Exciting project and definitely something I'd like to explore using. I particularly like the look of the API ergonomics. A few questions:
- is the schema inferred from the data? - can/does the schema evolve? - are custom partitions supported? - is there a roadmap for future features?
Sounds interesting, just some questions: - tables are partitioned? By year/month? - how do you handle too many small parquet files? - are updated/deleted allowed/planned?
Great questions, thanks! Partitioning: yes, Arc partitions by measurement > year > month > day > hour. This structure makes time-range queries very fast and simplifies retention policies (you can drop by hour/day instead of re-clustering).
Small Parquet files: we batch writes by measurement before flushing, typically every 10 K records or 60 seconds. That keeps file counts manageable while maintaining near-real-time visibility. Compaction jobs (optional) can later merge smaller Parquet files for long-term optimization.
Updates/deletes: today Arc is append-only (like most time-series systems). Updates/deletes are planned via “rewrite on retention”, meaning you’ll be able to apply corrections or retention windows by rewriting affected partitions.
The current focus is on predictable write throughput and analytical query performance, but schema evolution and partial rewrites are definitely on the roadmap.
Arc Browser, Arc Prize, Arc Institute and now the Arc Warehouse
I am afraid “Arc” became too fashionable this decade and using it might decrease brand visibility
Did you consider confusion with the Arc browser and still go with the name, or were you calling this Arc first and decided to just stick with it?
Hey, good question!
I didn’t really worry about confusion since this isn’t a browser, it’s a completely different animal.
The name actually came from “Ark”, as in something that stores and carries, but I decided to go with Arc to avoid sounding too biblical.
The deeper reason is that Arc isn’t just about ingestion; it’s designed to store data long-term for other databases like InfluxDB, Timescale, or Kafka using Parquet and S3-style backends that scale economically while still letting you query everything with SQL.
The browser is dead anyway
Didn't that browser get mothballed by its devs?
I'll try this right now.
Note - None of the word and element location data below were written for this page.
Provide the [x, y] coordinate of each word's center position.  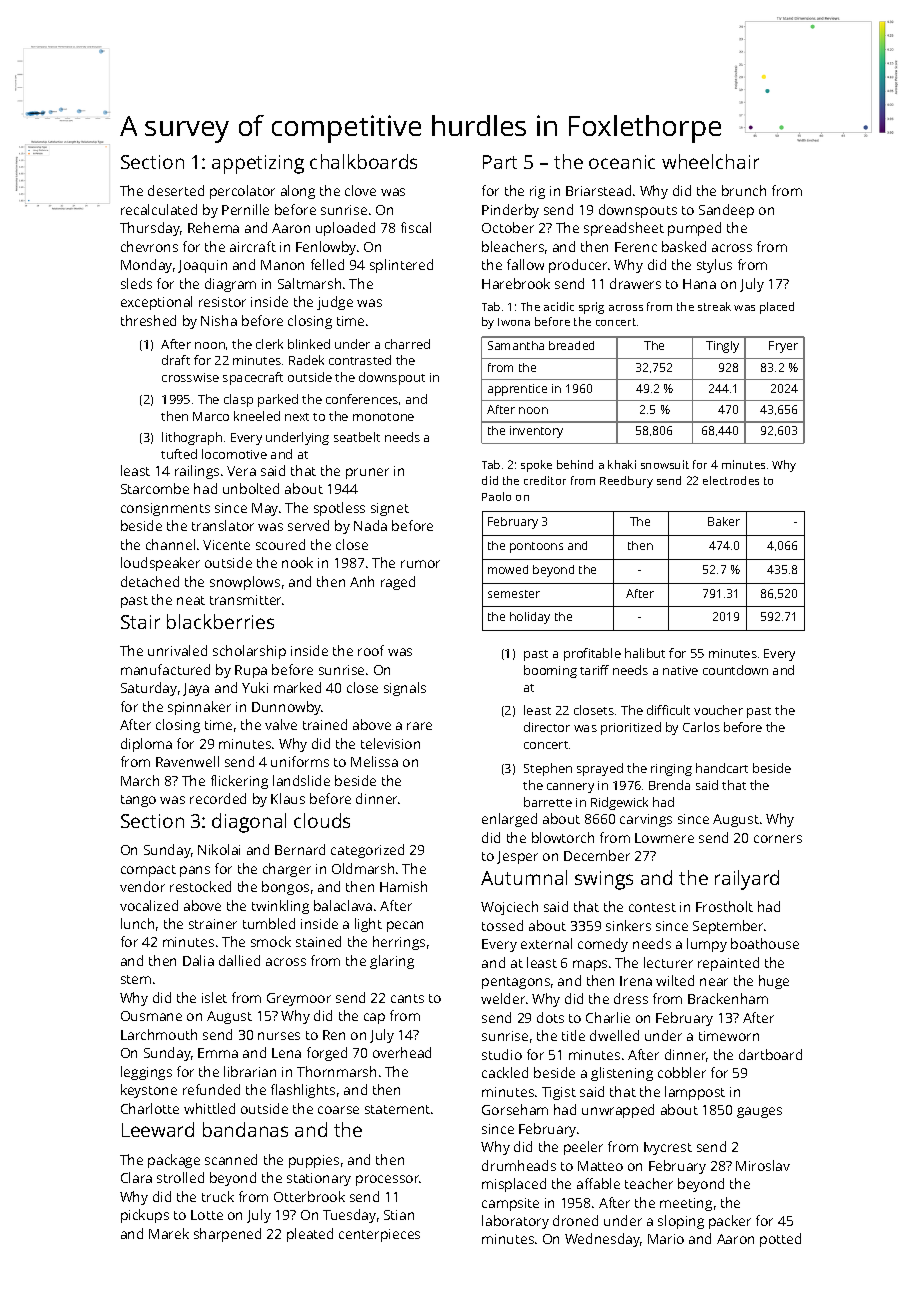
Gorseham [515, 1109]
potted [780, 1240]
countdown [735, 670]
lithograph [192, 438]
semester [514, 594]
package [174, 1161]
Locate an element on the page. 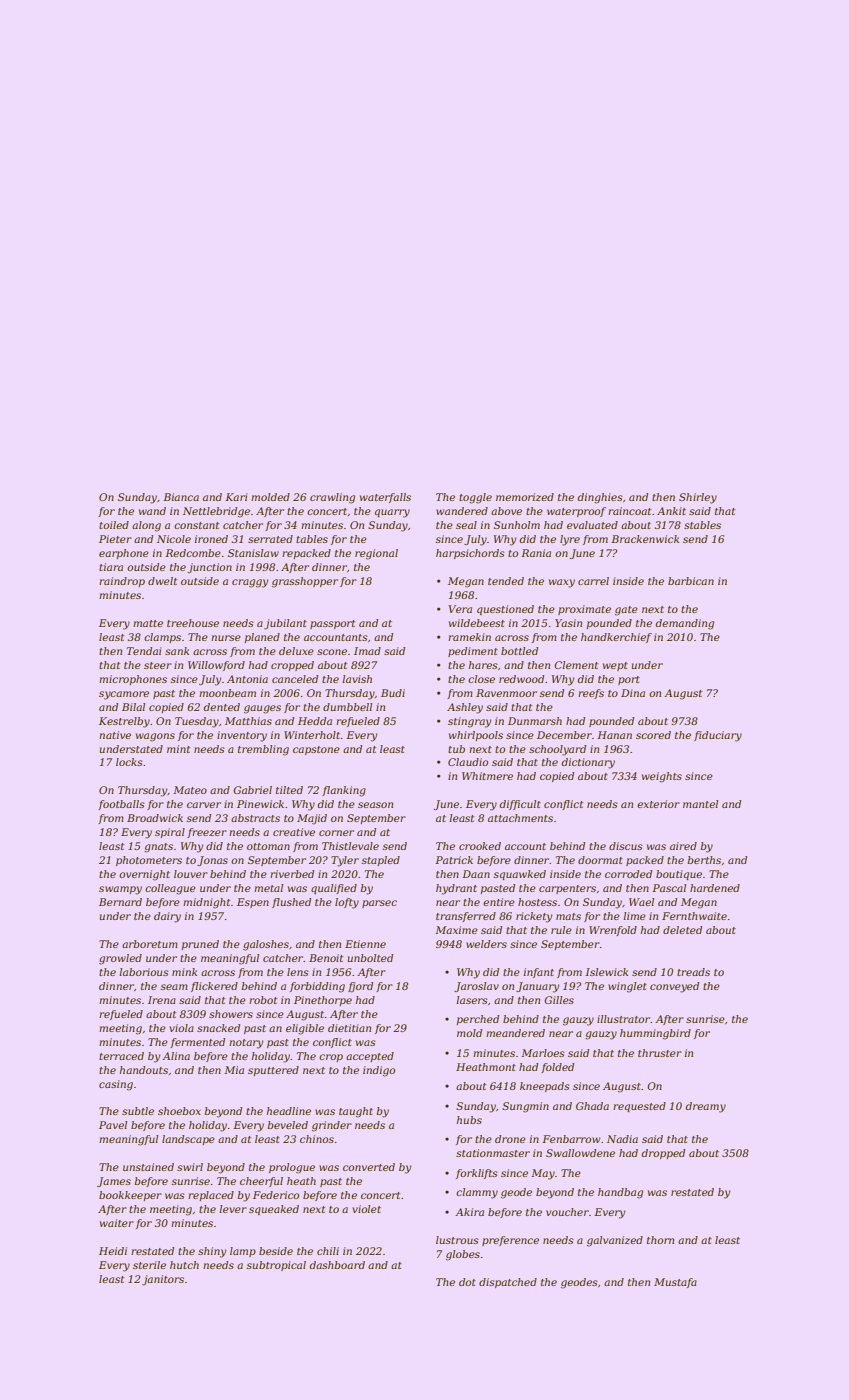 Image resolution: width=849 pixels, height=1400 pixels. dinghies is located at coordinates (600, 498).
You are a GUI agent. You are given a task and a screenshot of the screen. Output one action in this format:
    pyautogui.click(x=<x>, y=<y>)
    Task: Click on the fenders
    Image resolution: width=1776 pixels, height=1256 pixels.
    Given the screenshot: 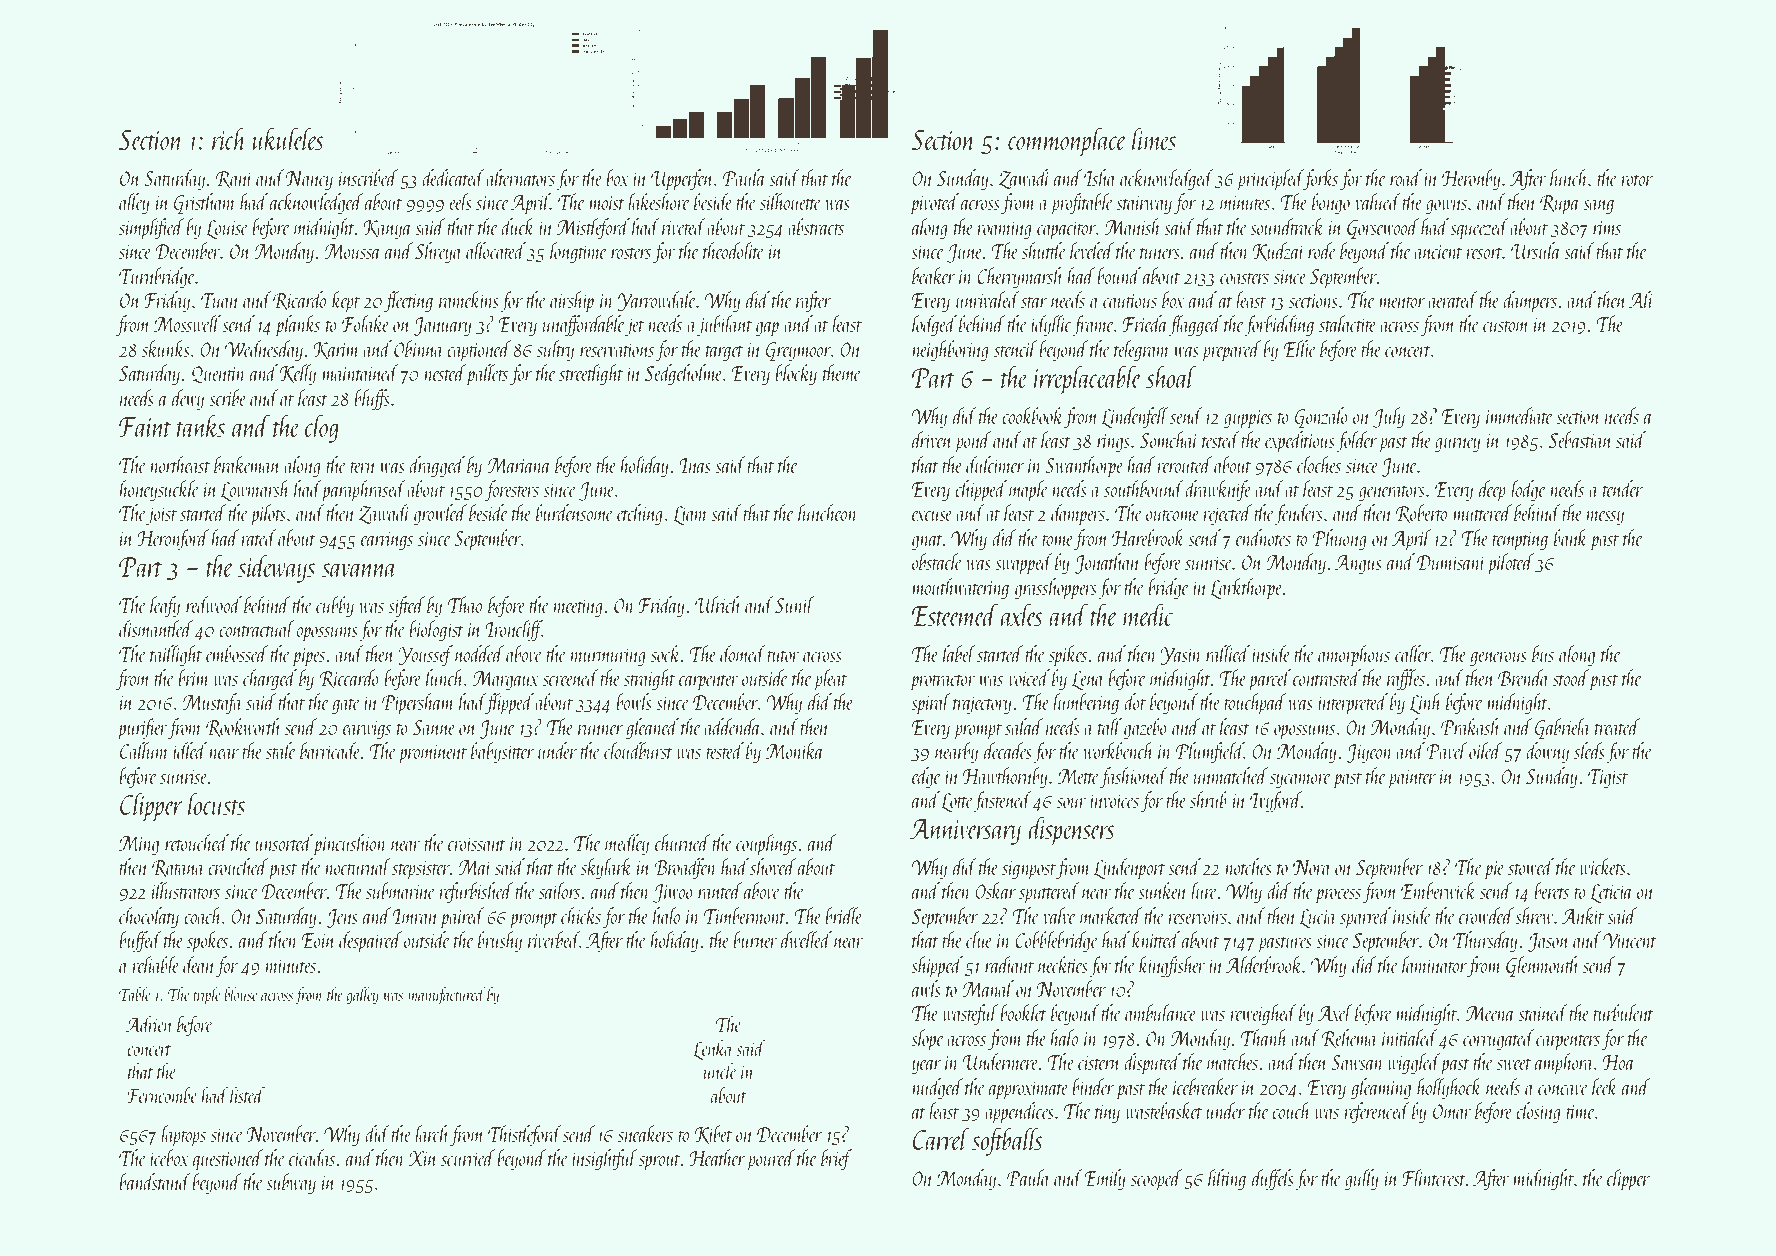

I'm looking to self-host duckdb because MotherDuck is way too expensive.
Awesome, would love to hear what you think once you try it out!
If it’s not too much trouble, feel free to share feedback at ignacio [at] basekick [dot] net.
> Arc Core is designed with MinIO as the primary storage backend
Noticing that all the benchmarking is being done with MinIO which I presume is also running alongside/locally so there is no latency and it will be roughly as fast as whatever underlying disk its operating from.
Are there any benchmarks for using actual S3 as the storage layer?
How does Arc decide what to keep hot and local? TTL based? Frequency of access based?
We're going to be evaluating Clickhouse with this sort of hot (local), cold (S3) configuration soon (https://clickhouse.com/docs/guides/separation-storage-comput...) but would like to evaluate other platforms if they are relevant.
Hey there, great questions.
The benchmarks weren’t run on the same machine as MinIO, but on the same network, connected over a 1 Gbps switch, so there’s a bit of real network latency, though still close to local-disk performance.
We’ve also tried a true remote setup before (compute around ~160 ms away from AWS S3). I plan to rerun that scenario soon and publish the updated results for transparency.
Regarding “hot vs. cold” data, Arc doesn’t maintain separate tiers in the traditional sense. All data lives in the S3-compatible storage (MinIO or AWS S3), and we rely on caching for repeated query patterns instead of a separate local tier.
In practice, Arc performs better than ClickHouse when using S3 as the primary storage layer. ClickHouse can scan faster in pure analytical workloads, but Arc tends to outperform it on time-range–based queries (typical in observability and IoT).
I’ll post the new benchmark numbers in the next few days, they should give a clearer picture of the trade-offs.